§ **Document passage**
________________________
There is an increase of references in the literature that justifies the inclusion of metabolic surgery in the treatment algorithms for patients with obesity and DM2. These techniques have traditionally been known as “bariatric surgery,” which denotes surgical procedures meant to induce weight loss (10). However, several studies have demonstrated that these techniques improve me­­tabolic derangements independently of weight loss. These surgical procedures alter the gastrointestinal hormones that play an important role in glucose homeostasis (11).

Metabolic surgery is a vastly underutilized tool for the treatment and/or cure of DM2, which has led to recognize the need to inform diabetes care providers about the benefits and limitations of me­­tabolic surgery. The 2nd Diabetes Surgery Summit (DSS-II) was convened in collaboration with six leading international diabetes organizations: the American Diabetes Association, International Diabetes Federation, Chinese Diabetes Society, Diabetes India, European Association for the Study of Diabetes, and Diabetes UK. The overarching aim of this consensus conference was to review the available evidence and to develop global recommendations that integrate medical and surgical therapies in a rational treatment algorithm for DM2 (9).

Recent efforts have expanded the indications of metabolic surgery. It is reflected in the DSS-II, which includes patients with a BMI of 30.0 to 34.9 kg/m2 with uncontrolled DM2 despite optimal pharmacological treatment. The BMI threshold is reduced by 2,5 kg/m2 for Asian patients because they typically have more visceral fat compared to Caucasians with diabetes and the same BMI (9,11).

One-anastomosis gastric bypass (OAGB) is recognized by the IFSO (International Federation of Obesity Surgery and Metabolic Disorders) as a bariatric/metabolic procedure not to be considered for research; however, it is not recommended in diabetic non-obese patients or for patients with class-1 obesity (12), since in the DSS-II the only four accepted surgical approaches for weight loss and DM2 remission are; biliopancreatic diversion, Roux-en-Y gastric bypass (RYGB), vertical sleeve gastrectomy, and adjustable gastric band. These are listed by gradient from highest to lowest in terms of efficacy, and inversely proportional to the comparative safety of these procedures (9).
________________________
Using the passage on metabolic surgery, answer each question:
(a) How many international diabetes organizations collaborated to convene the DSS-II?
(b) Why is the BMI threshold reduced for Asian patients?
(c) Which of the four accepted surgical approaches is listed first, with the highest efficacy?
Answer using only the passage on metabolic surgery.

§ **Dataset section**
________________________
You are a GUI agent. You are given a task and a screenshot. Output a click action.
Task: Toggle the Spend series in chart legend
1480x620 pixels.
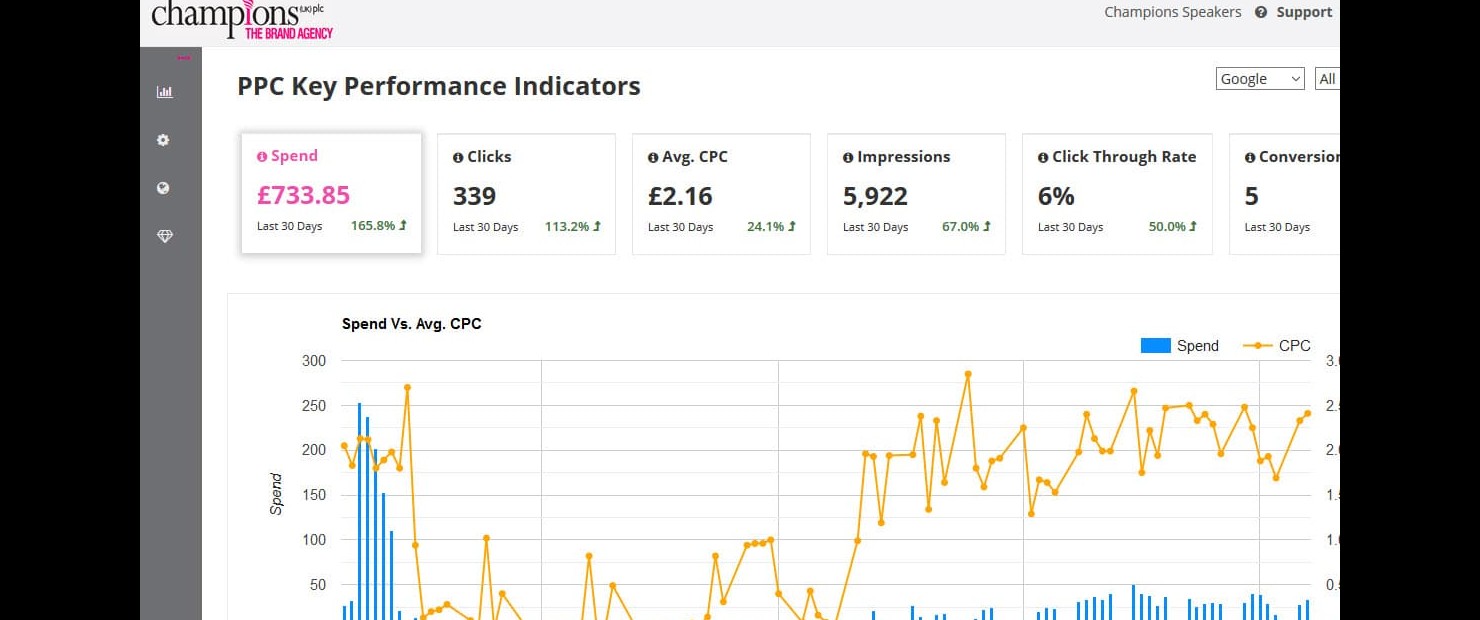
________________________
§ **Written solution**
(a) Six.
(b) They typically have more visceral fat than Caucasians with diabetes and the same BMI.
(c) Biliopancreatic diversion.